Bonus: Big payment changes are poised to hit the hospice industry. The Medicare Payment Advisory Commission, the Centers for Medicare & Medicaid Services, and legislators have all called for payment system changes. Don't be surprised to see the diagnosis codes you're reporting today have a big impact on how a hospice payment system is structured down the road, Sellers warned.

For example: With home health agencies, diagnosis codes now play a big part in prospective payment system case mix rates, Sellers pointed out. But the data CMS based PPS categories on came from claims submitted when diagnosis codes had no reimbursement impact on HHAs. "What goes around comes around," she cautioned. Hospices probably shouldn't worry about  hiring certified coders quite yet, but they should take pains to be as specific as possible with the one diagnosis code allowed, Sellers suggested.

4. Shift your documentation priorities. Like in IDT meetings, staff often want to focus on the services they provided rather than the patient's condition and how her needs were met, Sellers observed.

Hospice clinicians are prone to "positive charting," where they describe what the patient still can do instead of highlighting what they can't, Sellers pointed out. "Hospice staff need a 'paradigm shift' from wanting only to chart what they are 'fixing'and ignoring the fact their patients are dying," she urged.

You need to get your staff to see the glass half empty instead of half full when it comes to documenting the patient's condition, Sellers advised. Otherwise reviewers won't understand why the patient qualifies for hospice.

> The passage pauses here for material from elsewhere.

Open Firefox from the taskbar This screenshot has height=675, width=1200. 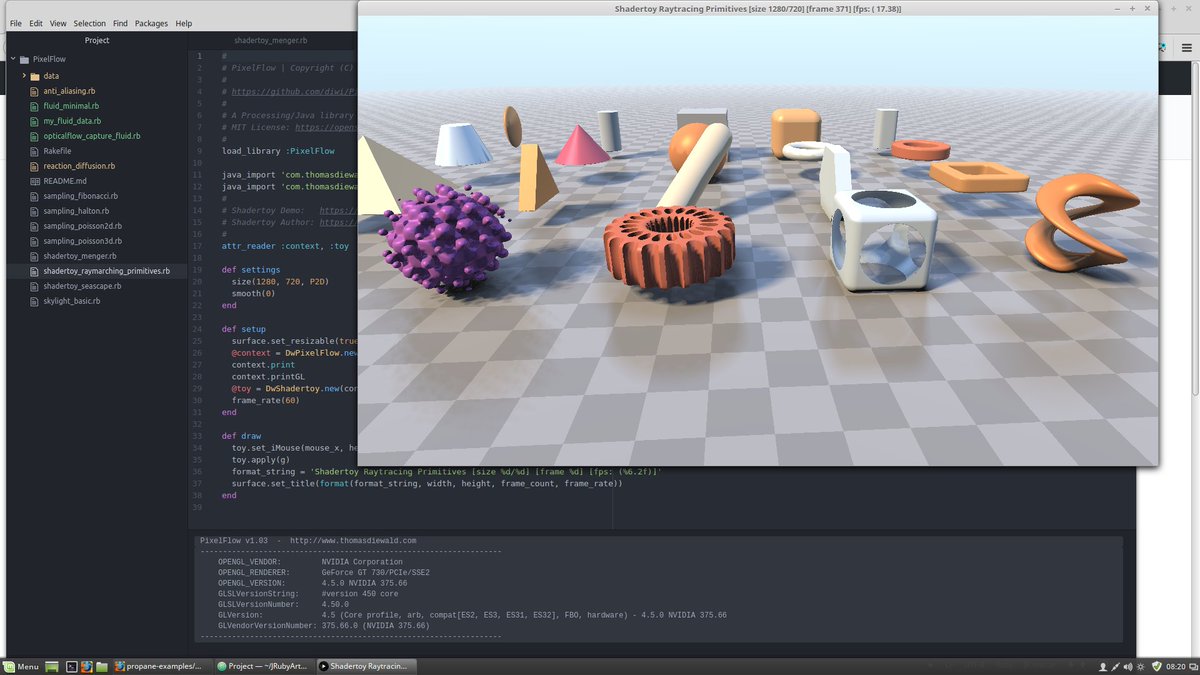86,665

5. Ban canned documentation. Especially with medical records generated electronically, do not allow your clinicians to use a template for documentation, Sellers counseled. Beware the rote plan of care, because "that's where they're going to nail you," she warned of reviewers and surveyors.

For example: Sellers once saw a patient's record that included "make sure eats appropriately" with weight-increasing interventions. But actually, the patient had gained 80 pounds and needed help to reduce or at least not gain more weight. Even if the canned documentation doesn't include an outright incorrect statement, it still does not paint an accurate picture of your patient, she said in the session.

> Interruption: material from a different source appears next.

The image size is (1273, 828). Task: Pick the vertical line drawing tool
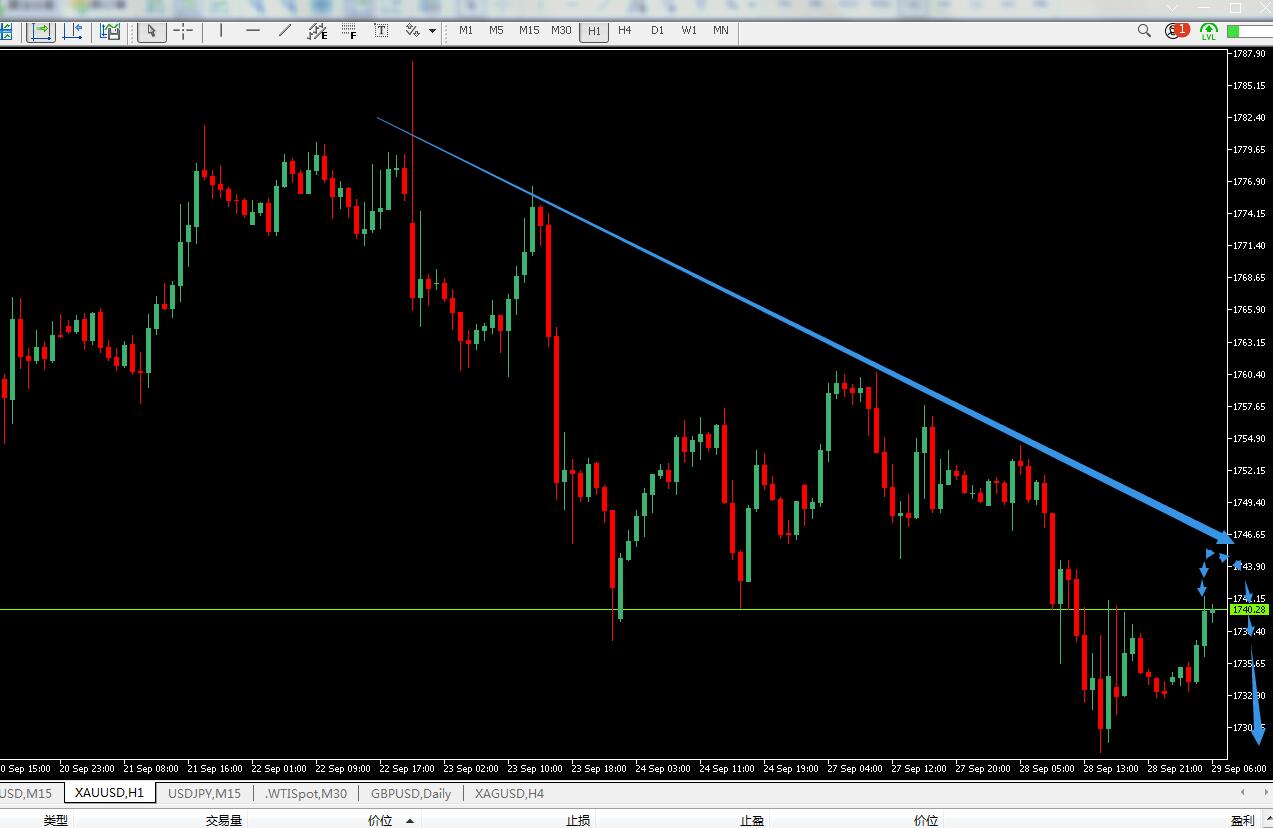tap(221, 31)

6. Avoid language pitfalls. You can bank on trouble if your patients' charts include some red flag words. Those include "stable," or "remains hospiceappropriate" without any reason why, for example. "Stables are for horses!" Sellers joked. "Get that out of those records, it's a fast track to denial." And beware of "continues slow decline" without any measures to support the statement, she added.

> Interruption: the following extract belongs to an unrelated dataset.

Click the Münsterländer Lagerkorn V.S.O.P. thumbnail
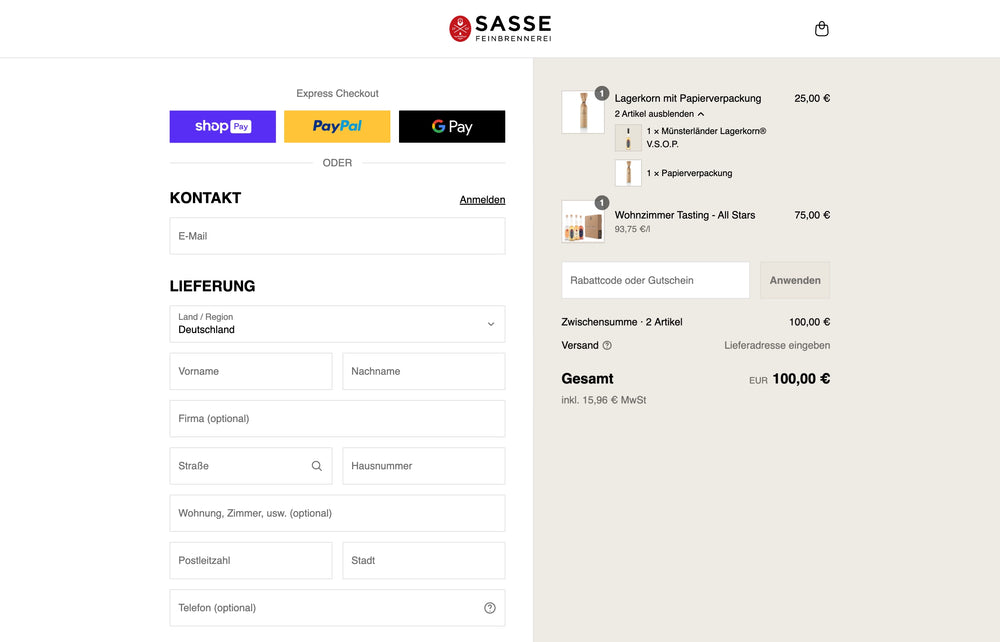 pos(628,138)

7. Include objective measures. You need to show reviewers and surveyors exactly why the patient qualifies for the hospice benefit. Part of that is including objective measures such as Karnofsky, Palliative Performance Scale (PPS) and Functional Assessment Scale (FAST) scores, Sellers advised.And don't forget weights, heights, and BMI -- not just one of those scores.

Tip: Including a comparison to a baseline or previous time period is ideal, Sellers said.

8. Put resources into training. Your staff won't magically figure out how to improve their documentation on their own -- you'll need to spend some time and money training them. In addition to the usual inservices and quality reviews, you may try doing co-visits with staff and reviewing their documentation. This has the added bonus of getting them used to someone looking over their shoulder, in case a surveyor or investigator wants to shadow them. In extreme situations, you may even have a clinician explain her documentation to a surveyor who is questioning it, Sellers suggested. This can really show her why her documentation needs to be clear and complete.

Remember: If you tighten up your hospice's documentation practices, you shouldn't be afraid to have reviewers go over your records, Sellers suggests. "If you don't get ADRs ever, you're probably leaving money on the table," she warned. While you don't want to see an ADR every week, you shouldn't worry if you see one occasionally. Otherwise, you may be too conservative with your billing.

Note: View Sellers' slide presentation for the session online at www.nahc.org/Meetings/AM/11/Handouts/705.pdf.